そして、2つの魔法が衝突する。凄まじい勢いの炎の龍は、アイティールが作り出した水の障壁に阻まれ威力が落ちた。かのように思われた。
しかし、実際はそうでは無い。全く無意味な程に水は蒸発していき、一向に止まる気配を見せない。そして、水の壁だけが消えていく。
その場に残る水蒸気すらも燃やされ消えていく。炎の龍は全くと言っていいほど威力を落とさずにクロエが作り出した水のドームに衝突した。
「ダメっ……!」
その時、アイティールが印を解き、両手に魔力を溜めて突き出した。すると、単なる魔力の障壁が現れ炎から守る。
「ぐぅっ……!痛い……!」
アイティールは苦しげな声を上げながらも何とか耐える。そして、それを見ていたクロエも魔法を放つ手を止め魔力を手に溜め突き出した。

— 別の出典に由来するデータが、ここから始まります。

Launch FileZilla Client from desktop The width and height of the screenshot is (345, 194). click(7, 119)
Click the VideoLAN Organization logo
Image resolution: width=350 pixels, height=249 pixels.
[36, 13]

(っ!?炎に強いはずの龍の表皮が焦げ付いてる……!こんなのを生身で受けたら、火傷どころじゃ済まないよ……!)
クロエはアイティールを見ながらそんなことを考える。しかし、人の心配をしている暇などない。気を抜くと、炎の龍に全身を焼き尽くされてしまう。
「こんのぉぉぉぉ!!!」
クロエは叫びながら気合いを入れ直した。そして、二人の魔力の波長を合わせる。すると、押されていたのがどんどん押し返せるようになった。
そして、突然炎の龍が消える。どうやらアポロンが魔法を放つのを辞めたらしい。突然魔法が止んだことに2人は安堵する。
「はぁはぁ……!」
アイティールは自分の両手を見つめた。その手は火傷なんて言葉ではすまないほど焼きただれている。
「早く冷やさなくては……。跡が残って……っ!?」
その時、クロエとアイティールの間にアポロンが現れた。2人はそのことに驚き体を硬直させる。そして、アイティールが後ろに逃げようと考える暇もなく、頬を固い拳で殴られた。
「っ!?」
アイティールの体が凄まじい勢いで飛んでいく。地面に何度もバウンドしながら、岩や木にも衝突しながら、遠くまで飛んでいく。
そして、かなり離れた大岩に全身を埋め込むようにぶつかり止まった。
「アイティールちゃん!」
クロエがそう叫ぶと、アポロンの足が顔に向かって来ているのが見えた。クロエは慌てて腕を顔の前に出しその蹴りを防ぐ。
クロエの腕にアポロンの足が衝突した時、炎の衝撃波が出た。そして、クロエの腕の龍の表皮を溶かしていく。さらに、龍の表皮がない部分を焼いていく。
「っ!?嘘……でしょ……!」
クロエはそう言いながら何とか蹴り飛ばされまいと踏ん張り、更にアポロンに向かって爪を立て突き刺そうとする。
しかし、その手はすぐに止められ、右頬に裏拳を打ち込まれる。その一撃に耐えきれずよろめいていると、お腹に強い衝撃が走った。
そして、その時初めてアポロンの拳がクロエの腹を貫いていることに気がつく。
「ふぐぅぁ……!」
クロエは情けない声を上げながら吐血した。そして、何かを考える間もなく顔を捕まれ地面をたたきつけられる。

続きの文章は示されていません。